(Data for the task begins)
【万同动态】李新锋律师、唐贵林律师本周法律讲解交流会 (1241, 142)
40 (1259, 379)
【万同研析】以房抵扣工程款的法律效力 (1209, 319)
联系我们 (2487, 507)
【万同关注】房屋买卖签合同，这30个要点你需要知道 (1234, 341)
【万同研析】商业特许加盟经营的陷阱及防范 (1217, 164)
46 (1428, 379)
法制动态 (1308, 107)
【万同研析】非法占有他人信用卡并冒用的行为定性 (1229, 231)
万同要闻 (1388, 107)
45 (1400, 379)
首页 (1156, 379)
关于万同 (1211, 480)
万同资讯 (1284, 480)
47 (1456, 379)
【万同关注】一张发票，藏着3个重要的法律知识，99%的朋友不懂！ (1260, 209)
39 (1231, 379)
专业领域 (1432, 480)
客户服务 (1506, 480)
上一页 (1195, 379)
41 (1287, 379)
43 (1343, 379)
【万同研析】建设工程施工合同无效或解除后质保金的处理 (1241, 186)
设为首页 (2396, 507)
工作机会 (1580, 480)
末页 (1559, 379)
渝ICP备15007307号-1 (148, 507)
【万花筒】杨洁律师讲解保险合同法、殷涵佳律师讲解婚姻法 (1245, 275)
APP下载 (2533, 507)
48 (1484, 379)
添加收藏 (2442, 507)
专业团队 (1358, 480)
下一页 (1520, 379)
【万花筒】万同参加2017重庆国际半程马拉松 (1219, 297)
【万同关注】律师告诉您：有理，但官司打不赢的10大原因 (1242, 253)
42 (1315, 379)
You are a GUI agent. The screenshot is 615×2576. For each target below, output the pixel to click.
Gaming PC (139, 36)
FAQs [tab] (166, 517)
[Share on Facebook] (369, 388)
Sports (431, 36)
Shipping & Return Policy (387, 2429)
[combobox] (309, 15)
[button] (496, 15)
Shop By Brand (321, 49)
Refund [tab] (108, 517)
(Data for the task ends)
• **Instructions for the task**
With the line that contains "42 (1315, 379)" as the first and the final line of the data as the last, repeat every line in that span exactly.

• **Response to this exercise**
42 (1315, 379)
You are a GUI agent. The screenshot is 615×2576. For each target below, output the pixel to click.
Gaming PC (139, 36)
FAQs [tab] (166, 517)
[Share on Facebook] (369, 388)
Sports (431, 36)
Shipping & Return Policy (387, 2429)
[combobox] (309, 15)
[button] (496, 15)
Shop By Brand (321, 49)
Refund [tab] (108, 517)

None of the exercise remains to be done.